130 guests RSVP’d for the event before the hurricane, among them Sybil Dodson-Lucas and Meshella Woods. Both were thrilled to see the historic milestones celebrated.

“Today is significant because it says to me, yes, it can be done. I know how hard it is. I know my struggles, I know her struggles, but most importantly, I have three granddaughters and today says to them, you can be whatever you want to be,” said Dodson-Lucas.

“Don’t let anyone who says that’s not for you, you’re aiming too high, that’s out of your ballpark, don’t believe it. Follow your dreams.”

Shelly Edmonson, Howard Holley, Barbara Holley, Teldra Jones, Carl Jones. Photo: FlaglerNewsWeekly

Legacy Lessons

Co-host Marc Dwyer beamed throughout the evening’s program and was even happier to have his daughter by his side to witness history being made.

“We were just so thrilled and excited because Flagler County plays a big role in helping with this historic event and to just now be a part and allow really our county to take a victory lap and just enjoy and celebrate in history, is very gratifying,” said Dwyer.

Marc Dwyer addresses guests as Seventh Judicial Circuit Judges Alicia Washington and Joan Anthony look on. Photo: FlaglerNewsWeekly

“A lot of judges wind up being appointed, working for the state and public lawyers but to know a couple of private lawyers who were out here in the struggle, out here in the streets having to make it and made it. And to see it here in my county, which I love so much. As you know I ran 12 years ago trying to be the first, didn’t quite make it. Now to see that dream realized in these two women is just amazingly gratifying.”

Dwyer was instrumental in closing the gap between the state and federal judiciary, securing Justice Francis for the ceremony.

“That was a big ask but we were very fortunate that Justice Renata Francis is very much about empowerment and she’s historic in her own right. When she said that she had to represent in some capacity, we were just thrilled to be able to get her on the phone,” he said with sincere appreciation.

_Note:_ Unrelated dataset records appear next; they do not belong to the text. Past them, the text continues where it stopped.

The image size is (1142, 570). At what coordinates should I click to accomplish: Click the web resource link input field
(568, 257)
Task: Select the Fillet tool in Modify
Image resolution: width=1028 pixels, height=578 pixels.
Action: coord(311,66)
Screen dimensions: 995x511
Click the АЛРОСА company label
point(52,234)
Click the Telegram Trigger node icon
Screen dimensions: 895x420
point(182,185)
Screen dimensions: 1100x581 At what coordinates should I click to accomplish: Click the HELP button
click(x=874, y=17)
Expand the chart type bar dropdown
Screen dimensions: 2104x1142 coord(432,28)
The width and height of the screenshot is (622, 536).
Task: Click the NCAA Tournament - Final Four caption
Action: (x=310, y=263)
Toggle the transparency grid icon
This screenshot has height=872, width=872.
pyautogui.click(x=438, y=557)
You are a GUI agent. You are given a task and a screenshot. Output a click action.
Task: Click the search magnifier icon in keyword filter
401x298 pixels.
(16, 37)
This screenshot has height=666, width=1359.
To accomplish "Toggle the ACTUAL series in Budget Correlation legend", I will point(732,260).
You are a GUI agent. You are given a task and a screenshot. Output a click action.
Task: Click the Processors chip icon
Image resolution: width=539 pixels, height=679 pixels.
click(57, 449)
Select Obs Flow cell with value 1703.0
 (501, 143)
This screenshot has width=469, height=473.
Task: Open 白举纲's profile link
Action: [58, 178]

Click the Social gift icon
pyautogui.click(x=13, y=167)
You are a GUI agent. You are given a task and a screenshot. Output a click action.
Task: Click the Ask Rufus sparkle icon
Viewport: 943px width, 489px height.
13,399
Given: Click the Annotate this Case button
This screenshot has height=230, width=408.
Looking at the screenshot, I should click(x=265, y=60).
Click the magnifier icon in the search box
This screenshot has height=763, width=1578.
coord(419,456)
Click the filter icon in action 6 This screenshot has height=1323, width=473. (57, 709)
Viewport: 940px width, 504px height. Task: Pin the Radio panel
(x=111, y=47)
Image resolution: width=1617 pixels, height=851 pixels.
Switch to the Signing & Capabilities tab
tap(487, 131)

“When you consider all the levels – the state level, the top state level of the Supreme Court and honoring of course Justice Ketanji Brown Jackson at the federal Supreme Court, it’s a great night.”

The celebration marked the culmination of a series of historic events noted by Evolve publisher Howard Holley and his wife Barbara, who worked with others from the African-American community including Ralph and Agnes Lightfoot to create the event program.

EVOLVE Magazine Publisher Howard Holley addresses guests during “A Night of Celebration”. Photo: FlaglerNewsWeekly

“We picked this day to do this celebration because it’s the first day on the bench for Justice Jackson, the first African-American woman to sit on the Supreme Court of the United States,” said Holley.

“What an important day, of course. What we also wanted to do was use that opportunity and that occasion to recognize two other historic African-American women who are now seated on the Circuit Seven court here in Flagler, Volusia, Putnam and St. Johns. It’s really a very special day. And then Justice Francis, who was just appointed by the governor to serve as the first Jamaican woman, on the Florida Supreme Court, and then this summer, to have Dr. Mary McLeod-Bethune’s statue be installed in Statuary Hall as the first African-American woman or man, who statue represents one of the fifty states. It’s been such a historic time,” he said.